* What this task involves: From the entries that follow, copy each line in which "size" appears.

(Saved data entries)

------------------------------------------------------------------------

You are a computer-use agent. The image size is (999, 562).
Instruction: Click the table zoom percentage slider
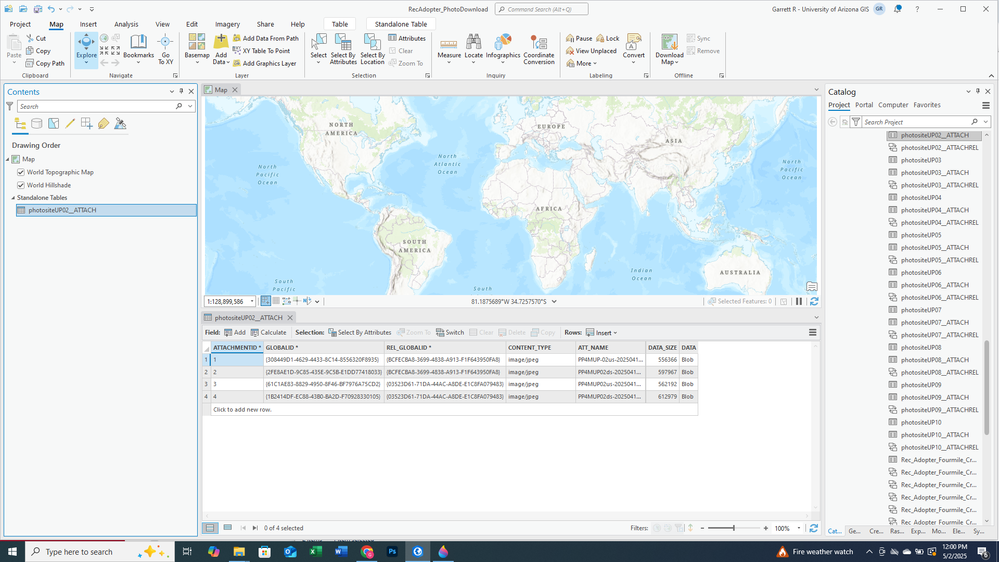[x=734, y=528]
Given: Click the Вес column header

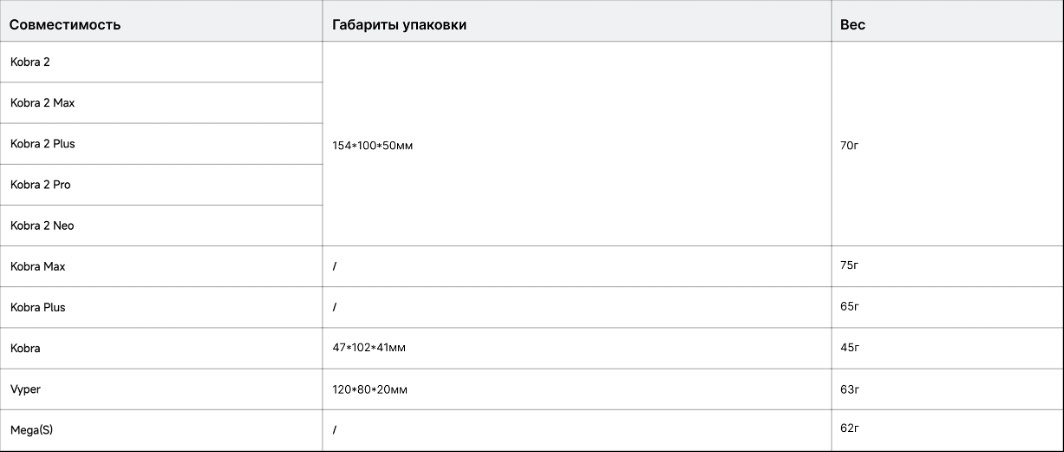Looking at the screenshot, I should point(853,25).
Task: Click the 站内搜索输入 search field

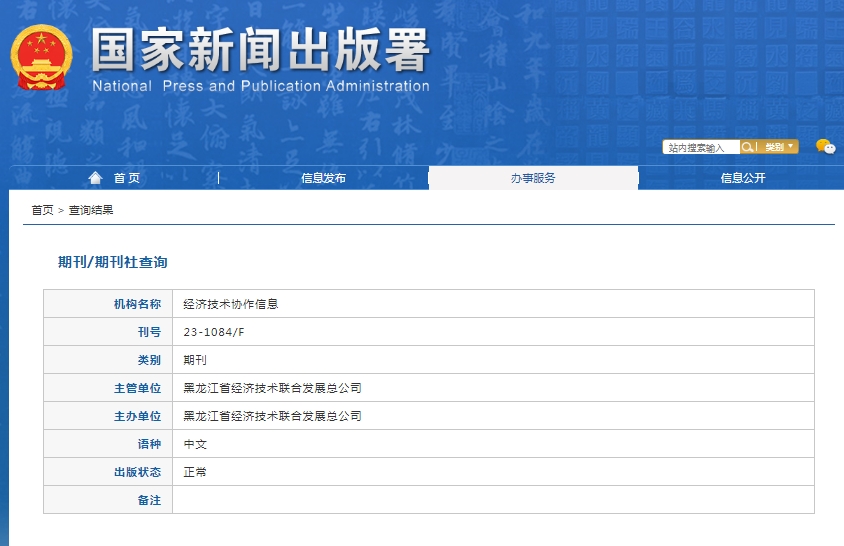Action: [x=700, y=147]
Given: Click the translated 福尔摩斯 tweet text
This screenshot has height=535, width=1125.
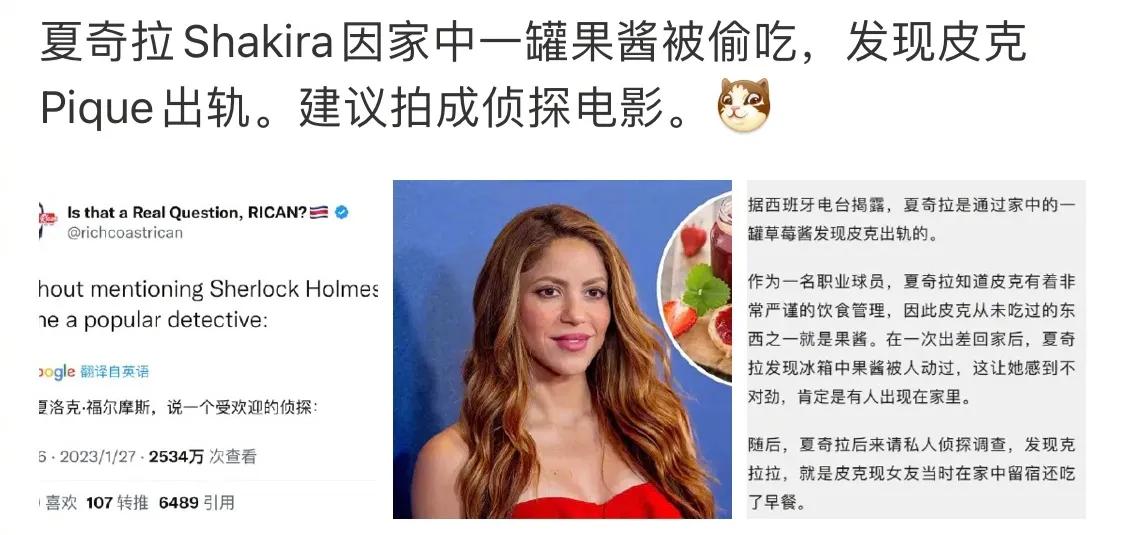Looking at the screenshot, I should (x=178, y=408).
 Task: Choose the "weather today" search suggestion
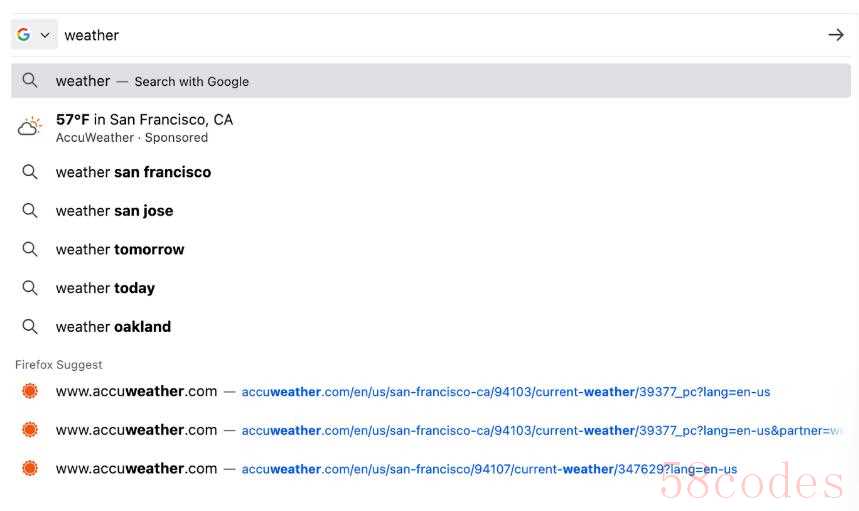105,288
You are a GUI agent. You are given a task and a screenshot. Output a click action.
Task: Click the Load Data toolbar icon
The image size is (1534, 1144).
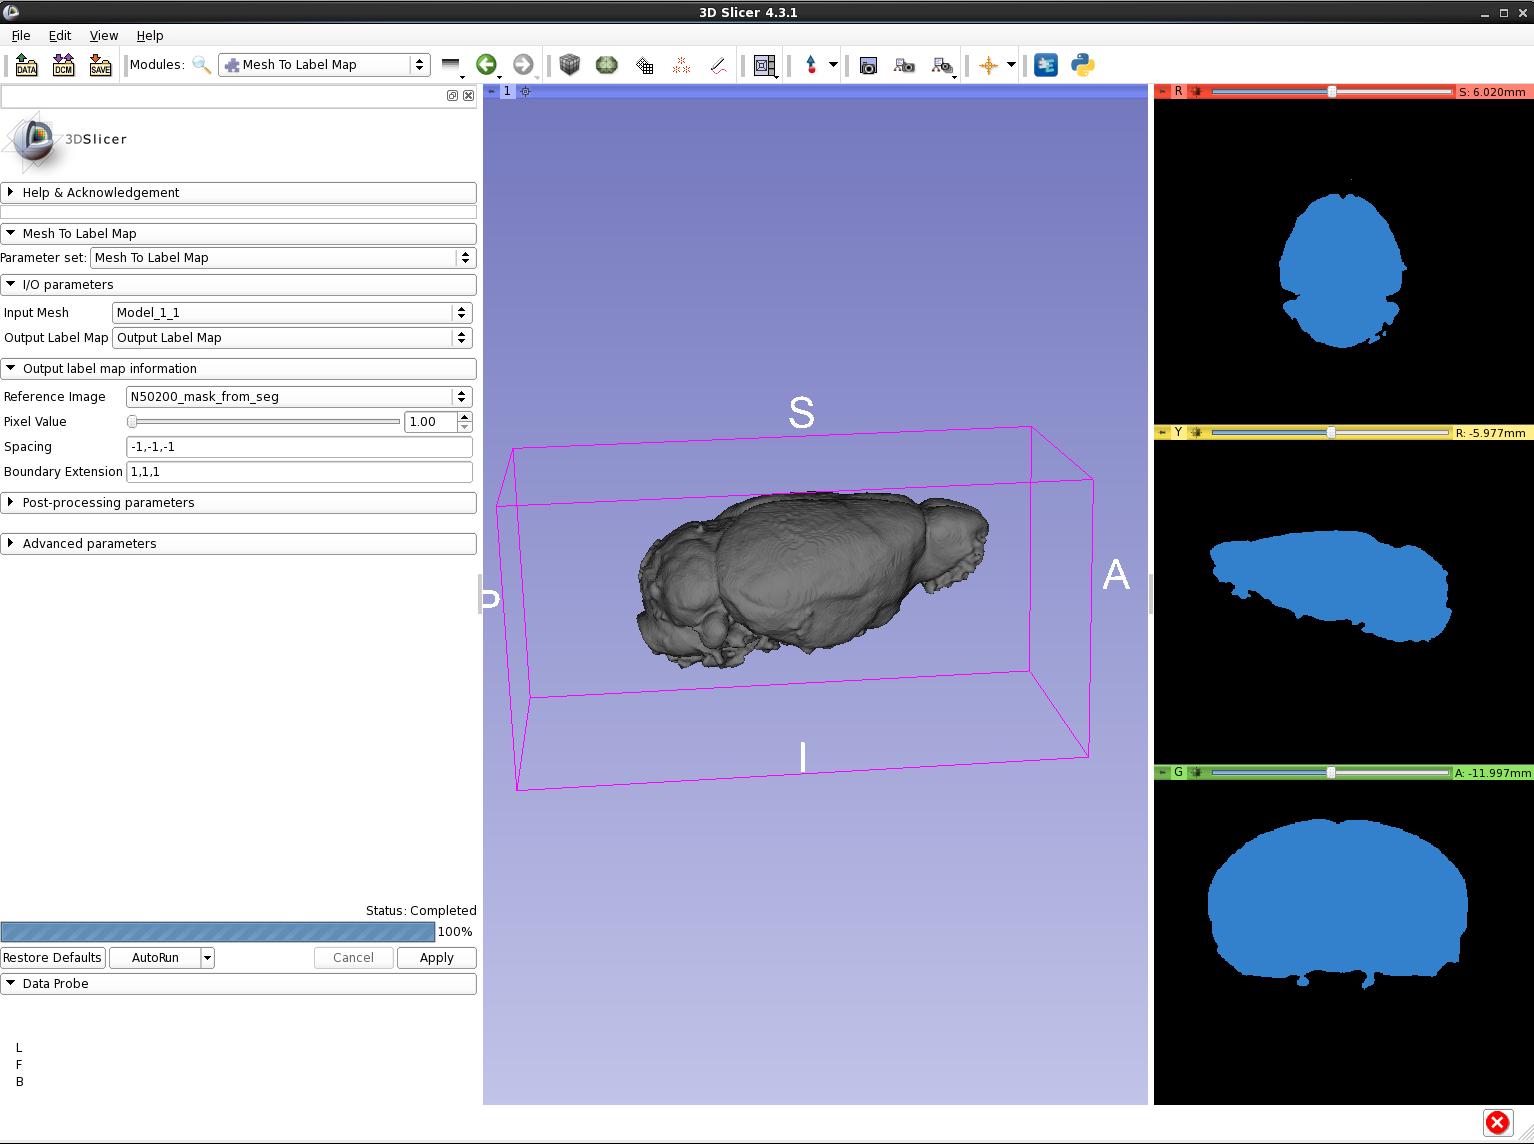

------------------------------------------------------------------------

* Solution for this task:
You are a computer-use agent. The image size is (999, 562).
The image size is (1534, 1144).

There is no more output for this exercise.